This part of the report considers the successes and failures of attempts to create nodes and corridors and revitalize downtowns in the Greater Golden Horseshoe, to derive lessons for the future planning of such districts. The relevance of these reflections extends beyond southern Ontario and pertains to the creation or strengthening of all downtowns, nodes, and corridors, particularly if the intent is to promote intensification, reduce automobile use, and provide an alternative for people seeking a less automobile-dependent lifestyle within the suburban realm.
Part 3 focuses on the conditions needed to meet the land use and transportation objectives found in Places to Grow and in other documents on downtowns, nodes, and corridors. These conditions include density and modal share targets, along with the creation of a pedestrian-friendly environment and the achievement of inter-functional synergy within such districts.
Successful downtowns, nodes, and corridors can attract retailing, services, and employment, as well as residents and visitors.

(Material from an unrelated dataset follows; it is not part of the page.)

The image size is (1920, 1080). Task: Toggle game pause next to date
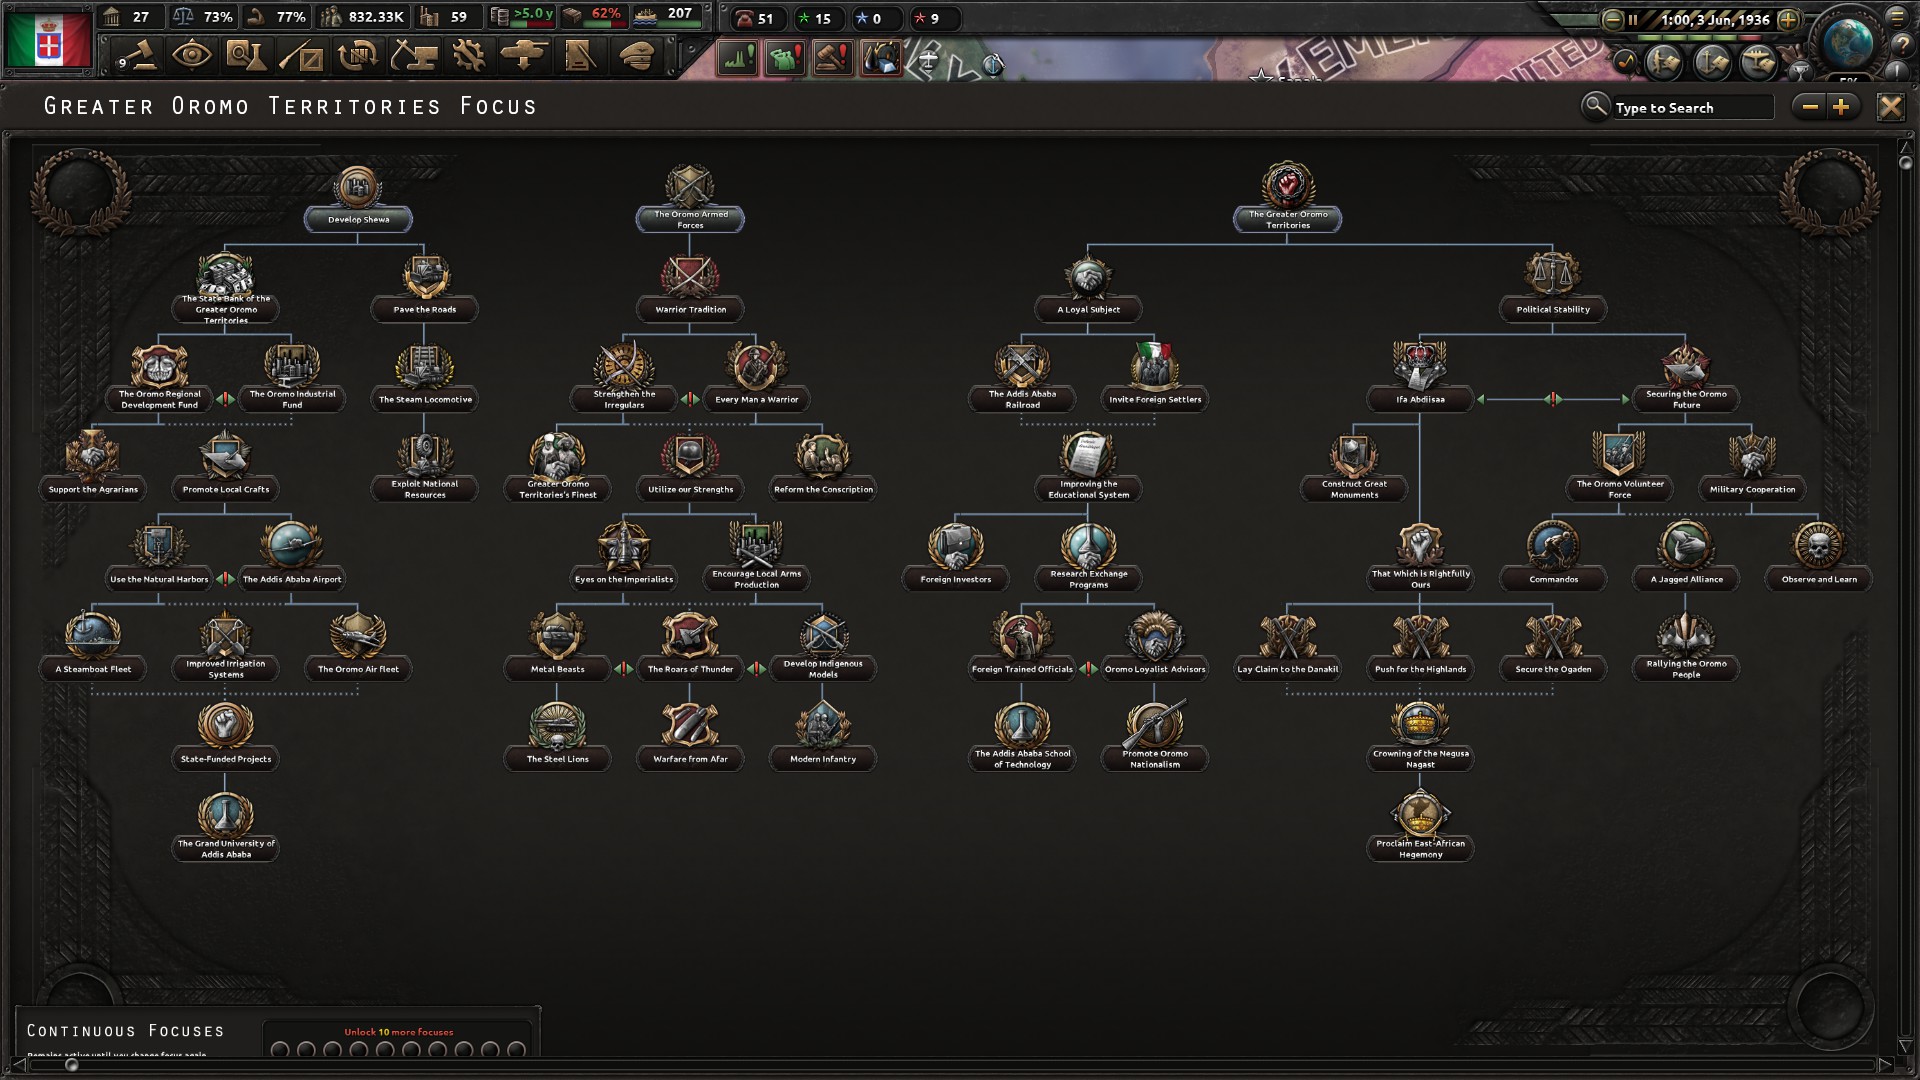coord(1632,19)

With successful downtowns or nodes at their core, and with corridors linking their different components and stretching into their zones of influence, UGCs can play the role of the carrot in the Places to Grow intensification strategy, while the regulations needed to enforce urban growth boundaries and ensure that a greater proportion of new residential development occurs within urbanized territories will constitute the stick ensuring compliance with this strategy.
Lessons learned from the preceding analysis and ensuing policy options are grouped into three categories: the need for coordinated multi-scale planning; the importance of adapting interventions to the diversity of circumstances encountered in downtowns, nodes, and corridors; and the need to address the trend towards scattering office employment around low-density suburban locations.